Il l’a bien cherché. Bart De Wever reprend la main, sous la casquette pittoresque de clarificateur. Dix jours pour clarifier ce qu’on sait déjà : le caractère toujours aussi inconciliable des positions de part et d’autre de la frontière linguistique. Confirmation : à peine De Wever dépose-t-il sa note que le camp des négociateurs francophones la recale aussitôt. Hurle à l’appauvrissement de la Wallonie et à la faillite assurée de l’Etat fédéral. Enième fâcherie, De Wever croit comprendre qu’on l’humilie. Responsabilisation financière, autonomie fiscale : des concepts font fureur, mais le temps vire surtout à la menace francophone : les rumeurs de plans B pointent le bout du nez. Des fois que la Belgique finirait par ne plus s’en remettre… Et dans tout ce tourbillon, même Bruxelles-Hal-Vilvorde toujours pas scindé parvient à se faire oublier.
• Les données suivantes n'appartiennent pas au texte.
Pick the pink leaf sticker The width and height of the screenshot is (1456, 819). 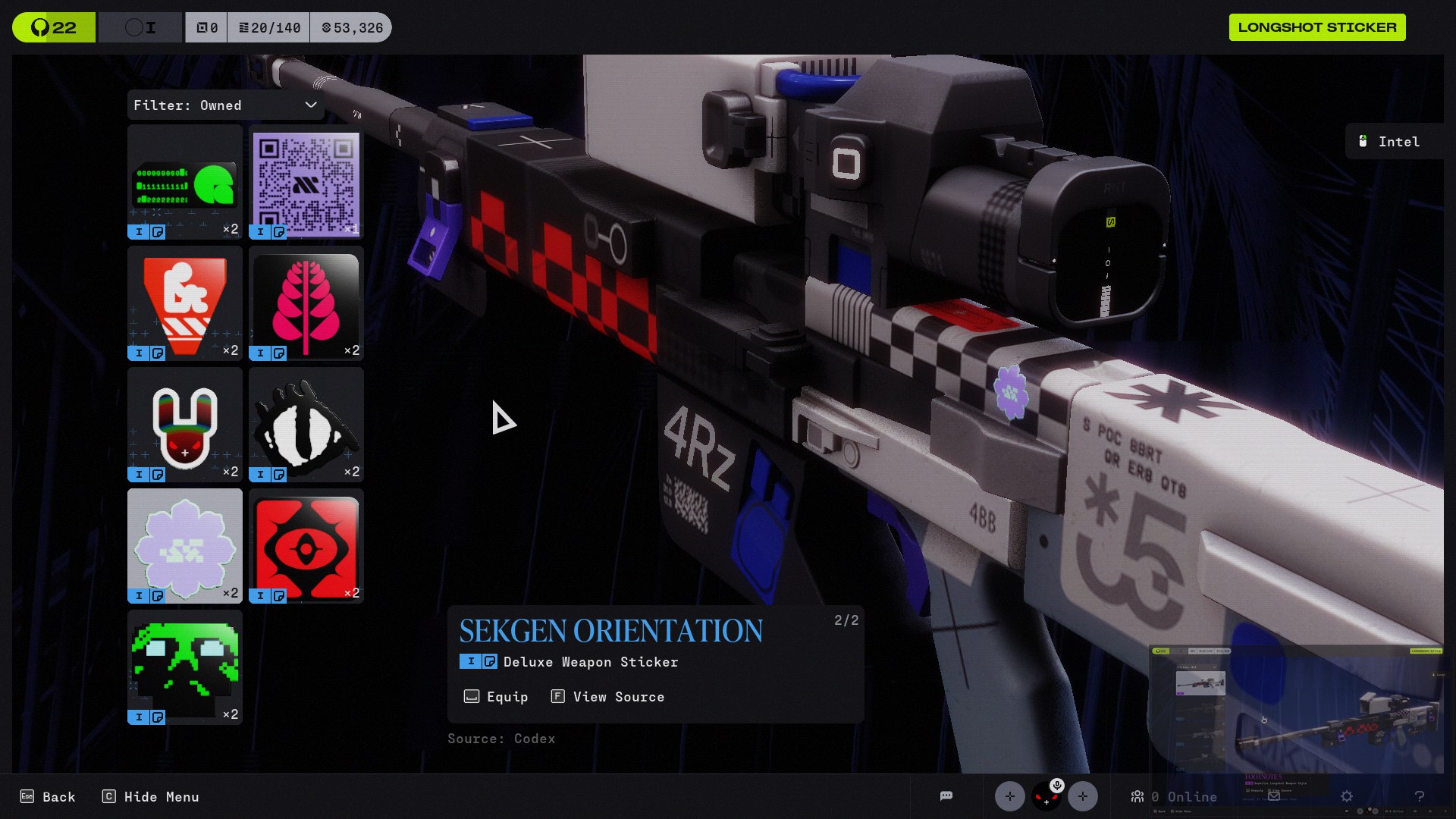(x=306, y=303)
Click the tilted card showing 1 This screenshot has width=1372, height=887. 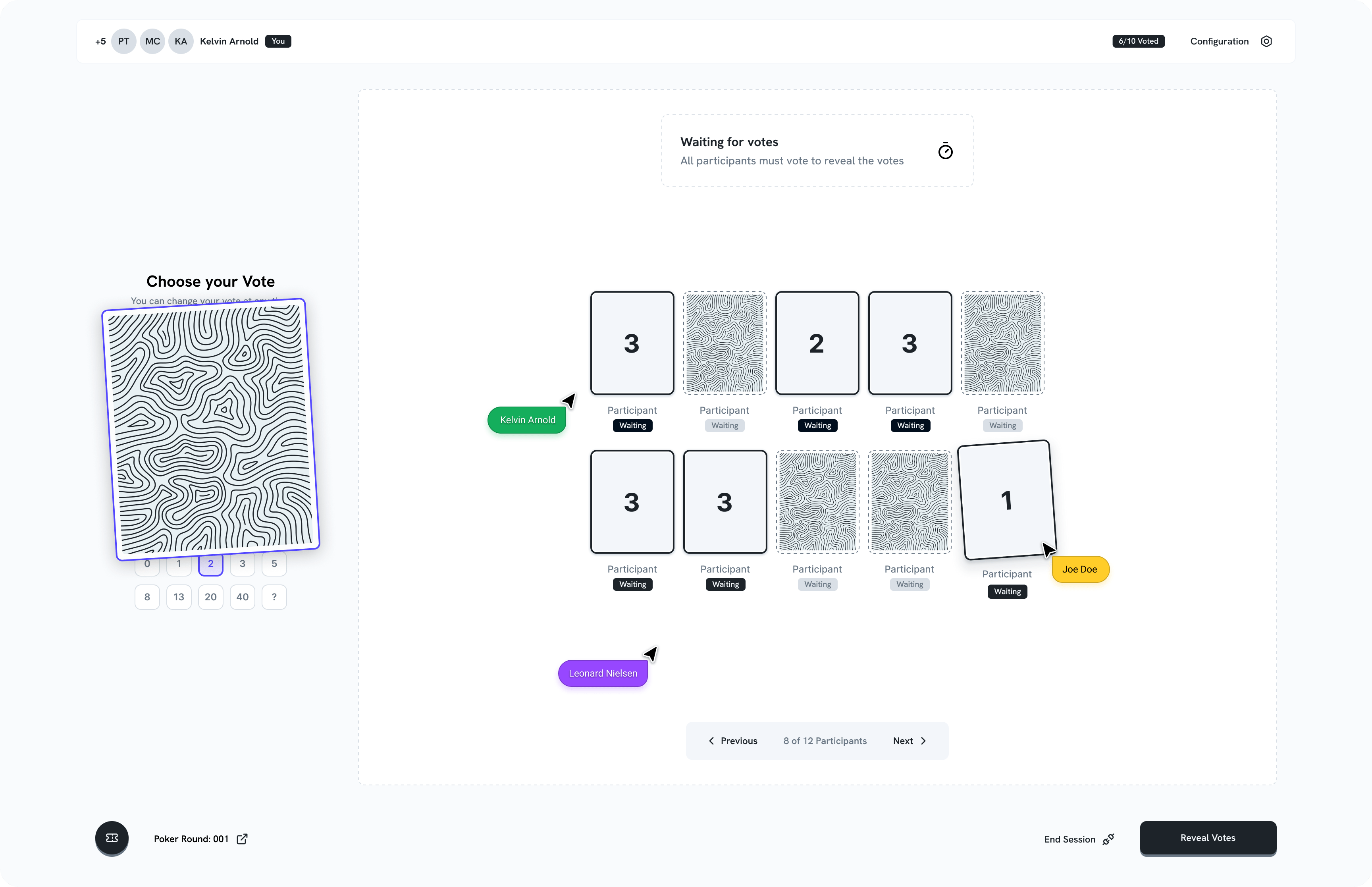tap(1006, 500)
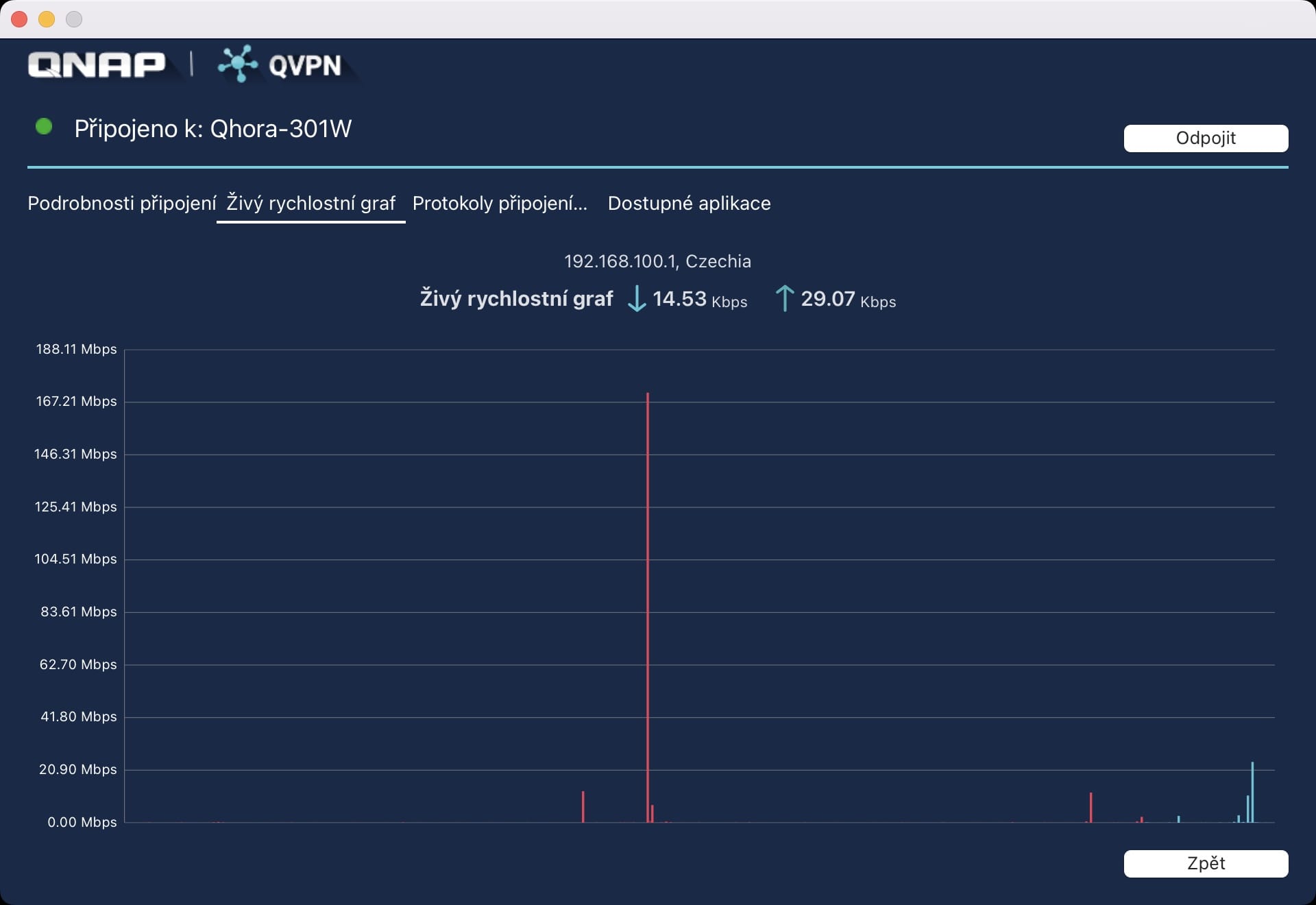Click the 14.53 Kbps download value
The height and width of the screenshot is (905, 1316).
pyautogui.click(x=699, y=300)

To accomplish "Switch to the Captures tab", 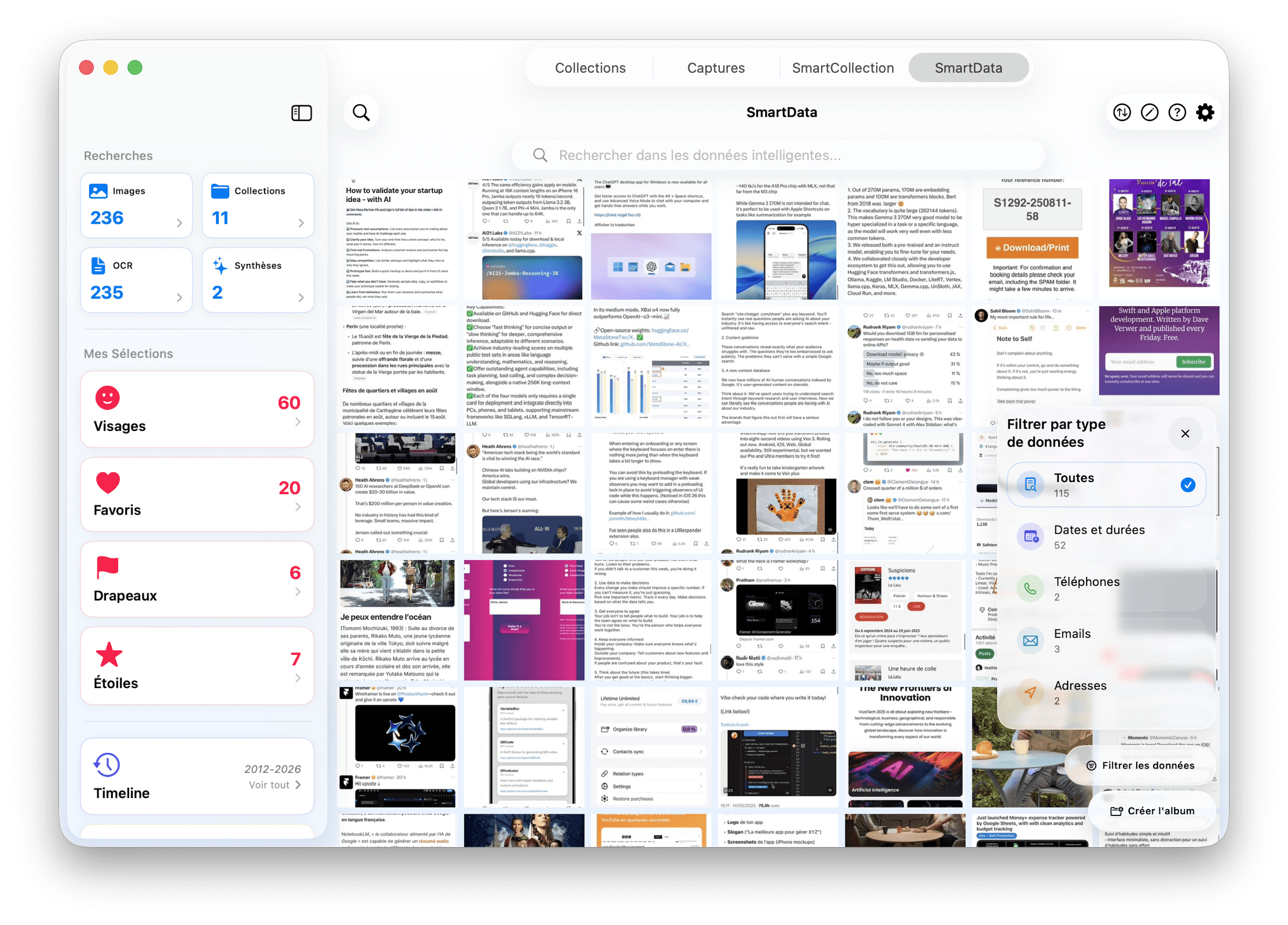I will 716,68.
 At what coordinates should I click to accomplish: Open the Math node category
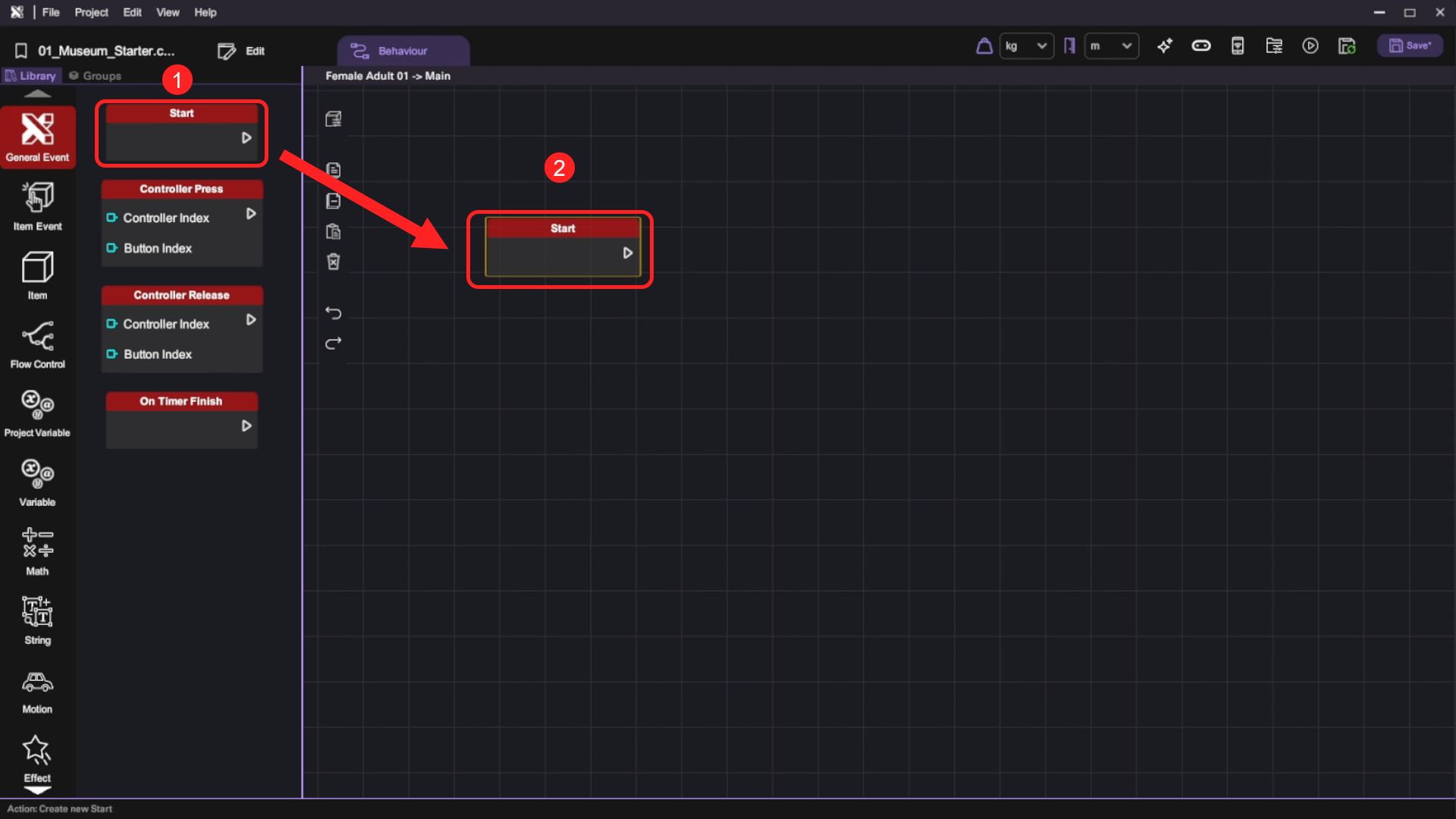(x=37, y=551)
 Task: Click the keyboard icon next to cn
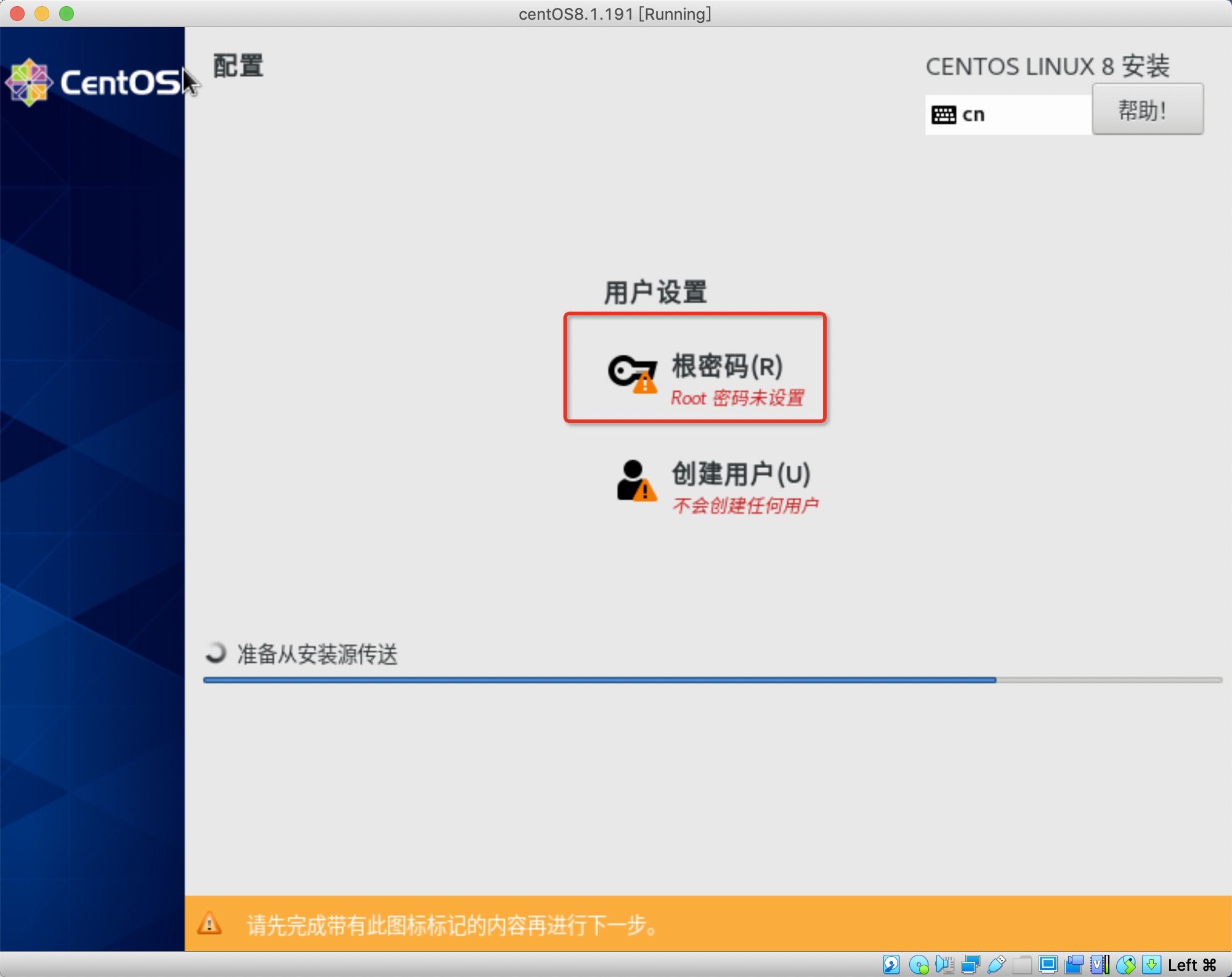click(943, 115)
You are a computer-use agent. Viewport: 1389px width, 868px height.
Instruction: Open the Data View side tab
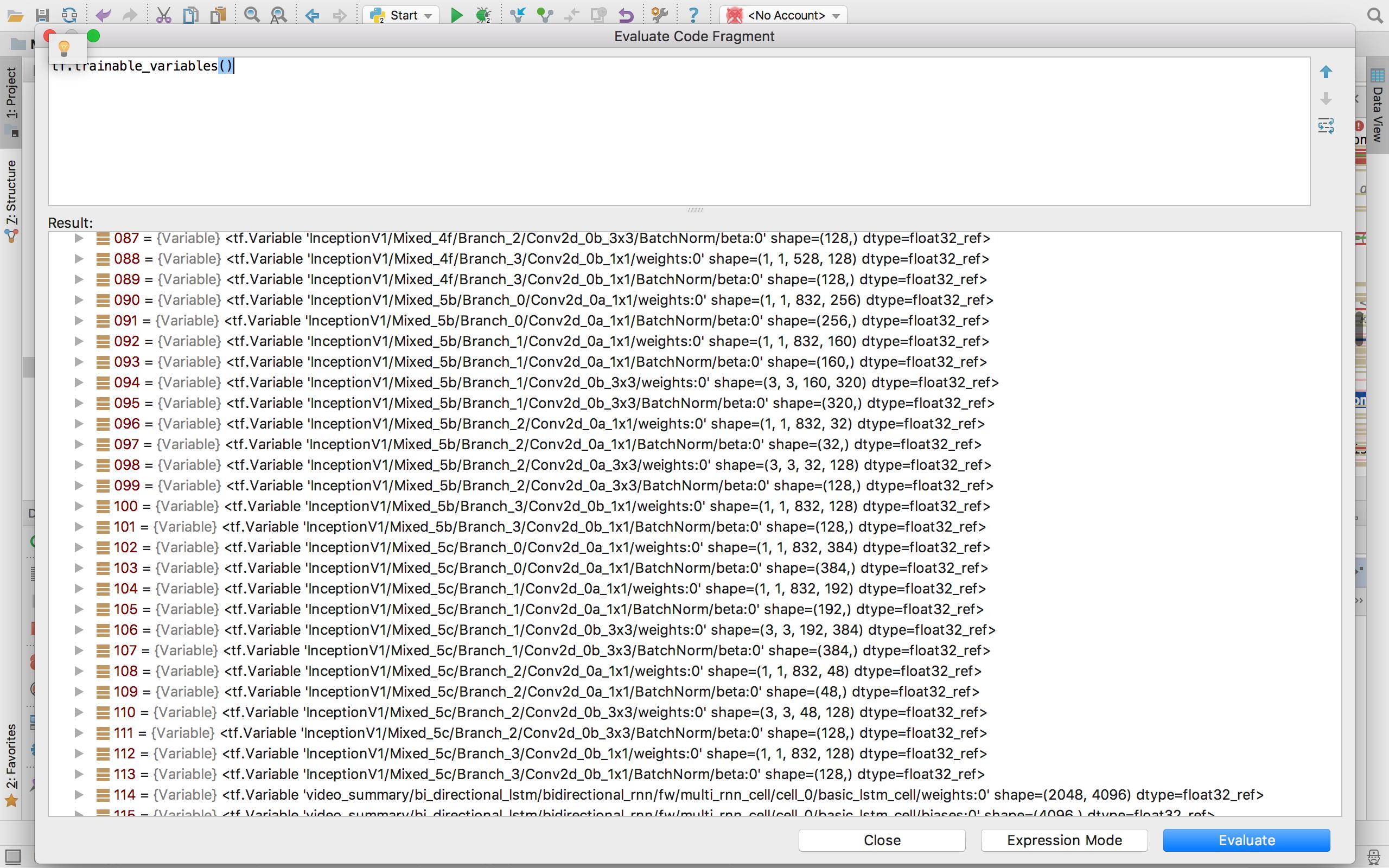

Johan le conciliateur : deux mois de chemin de croix

Le Palais royal le tenait en réserve de la République. Au tour de Johan Vande Lanotte de s’y coller : un socialiste flamand, gratifié d’une aura de sage, et que l’on croit capable de remettre de l’huile dans des rouages atrocement grippés. L’heureux élu ne fait pas sauter de joie la N-VA qui ne se gêne pas pour le faire savoir. Les libéraux passent encore leur tour. La parole est aux experts, en cascade. Ceux des sept partis toujours en lice, priés de rendre leurs modèles de loi de financement. Puis ceux de la Banque nationale et du Bureau du Plan, invités à objectiver ces modèles. Enfin six autres experts indépendants chargés de valider le tout. Un luxe de précautions et de rigueur pour faire cracher leurs vérités aux chiffres. Mais qui ne fait pas encore un accord politique. Ni même un début de réchauffement des relations entre le Nord et le Sud. Johan Vande Lanotte la joue à l’endurance. S’épuise à jouer à saute-mouton au-dessus de la frontière linguistique. Un coup d’essai chez les partis flamands, un coup de sonde chez les négociateurs francophones. Et vice versa. Sans oser sonner le rassemblement général avant deux mois de mission. Ça va fort.